Will further posits that the Republican convention should do this because it is a “deliberative body … rather than one that merely ratifies decisions made elsewhere, some of them six months earlier.”
What conservative claims that legitimate votes of citizens are merely decisions made elsewhere? Will unintentionally revealed that establishment conservatives are no better than those we have been told are our enemies, establishment liberals.
The establicon message seems to be, “You are not conservative unless we lead you.”
He is not alone. National Review, the iconic magazine of establishment conservatism, just published a piece by Dan McLaughlin, contributing editor at Redstate.com, that transparently ignores reality in order to diminish Trump.
McLaughlin’s article warns down-ticket Republicans about the Trump nomination: “So here are your problems. Problem No. 1 is turnout. A lot of Republicans are deeply distressed and dispirited—or outraged—by Trump.”
Back on Earth, Trump is on track to break the GOP record for the most Republican primary votes in history and the highest turnout since 1980. Compared to 2008, the last time both parties had contested primaries, Republican turnout is up 70 per cent.
Speaker of the House Paul Ryan announced he is “not yet ready” to support the GOP nominee Donald Trump. Isn’t this the same “conservative” who signed off on another $2 trillion in debt so that the budget would not be an election issue? If only he could stand on his conservative principles in dealing with President Obama.
The Republican/conservative establishment had fair warning. Packed with frustrated grassroots conservatives, the tea party movement played a major role in the GOP picking up 63 seats to retake the House in 2010. Reading the writing on the wall, establicons went on the offensive to maintain their control and limit the influence of the upstart grassroots conservatives.
House Speaker Boehner—Speaker only because tea party candidates helped give the Republicans the majority—removed tea party favorites Reps. Tim Huelskamp of Kansas, Justin Amash of Michigan and Dave Schweikert of Arizona from influential committees based on insufficient loyalty to party leadership. In 2014, Senate Majority Leader Mitch McConnell vowed “to crush tea party candidates.”
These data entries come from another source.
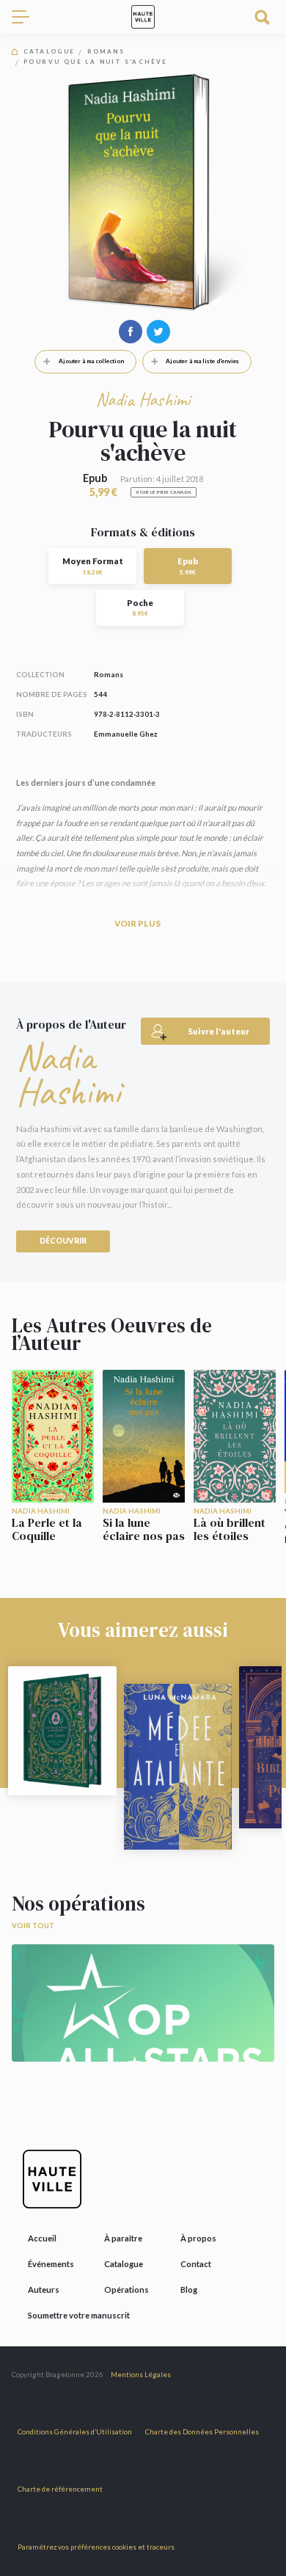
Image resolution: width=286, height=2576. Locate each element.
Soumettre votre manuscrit (79, 2315)
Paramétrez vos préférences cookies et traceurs (96, 2547)
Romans (106, 51)
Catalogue (49, 51)
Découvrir (63, 1240)
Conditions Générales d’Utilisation (75, 2432)
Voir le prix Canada (163, 492)
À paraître (123, 2238)
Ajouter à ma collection (91, 361)
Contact (195, 2264)
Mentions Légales (141, 2375)
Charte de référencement (60, 2489)
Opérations (126, 2289)
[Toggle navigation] (26, 17)
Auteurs (43, 2289)
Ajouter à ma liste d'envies (202, 361)
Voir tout (33, 1926)
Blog (188, 2289)
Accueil (42, 2238)
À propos (198, 2238)
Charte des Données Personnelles (202, 2432)
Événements (51, 2264)
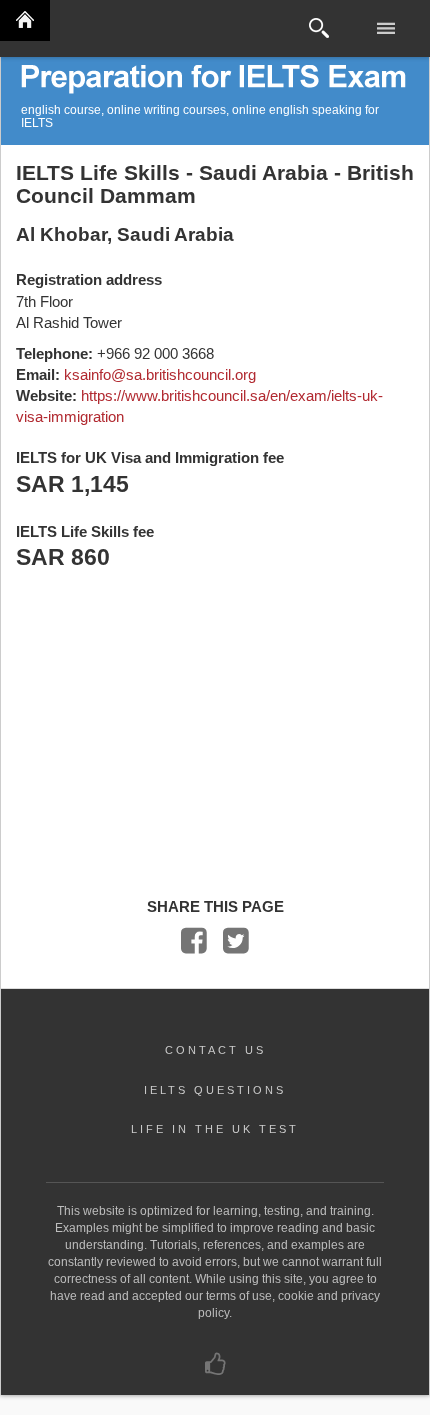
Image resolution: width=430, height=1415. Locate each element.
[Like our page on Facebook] (215, 1369)
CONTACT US (215, 1050)
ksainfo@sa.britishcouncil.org (160, 374)
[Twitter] (236, 945)
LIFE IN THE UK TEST (215, 1129)
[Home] (25, 20)
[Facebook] (194, 945)
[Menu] (388, 28)
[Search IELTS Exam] (319, 28)
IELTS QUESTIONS (215, 1090)
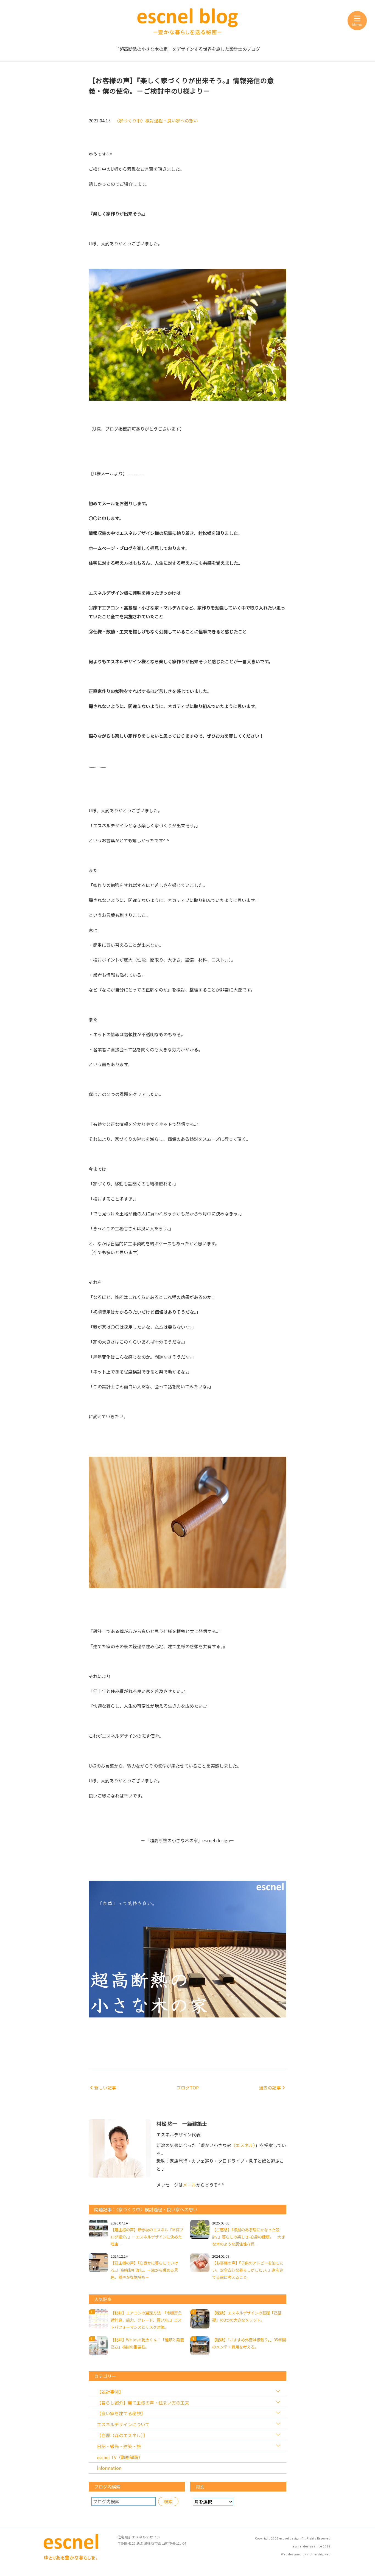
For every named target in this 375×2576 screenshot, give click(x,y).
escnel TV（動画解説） (120, 2457)
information (109, 2468)
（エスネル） (243, 2145)
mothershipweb (319, 2554)
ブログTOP (188, 2087)
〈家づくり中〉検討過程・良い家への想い (156, 120)
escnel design (289, 2538)
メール (189, 2184)
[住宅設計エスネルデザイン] (70, 2558)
The heavy hand of the GOP establishment reduced the impact of the less-than-organized tea party grassroots, but the tea party had the last laugh: Its candidate won the seat vacated by Boehner under pressure for new leadership. Marco Rubio, elected by the tea party in Florida but who opted in to Boehner’s circle, was recently crushed in his presidential primary bid in his home state of Florida.
Mulitple GOP leaders have announced they will not attend their party’s convention. The establicons are reaping what they have sowed: They suggest conservatives can vote for Hillary to save conservatism or not vote at all based on principle. Those who disagree are not true conservatives unless we follow them.
The Republican primaries gave the grassroots answer: Nuts.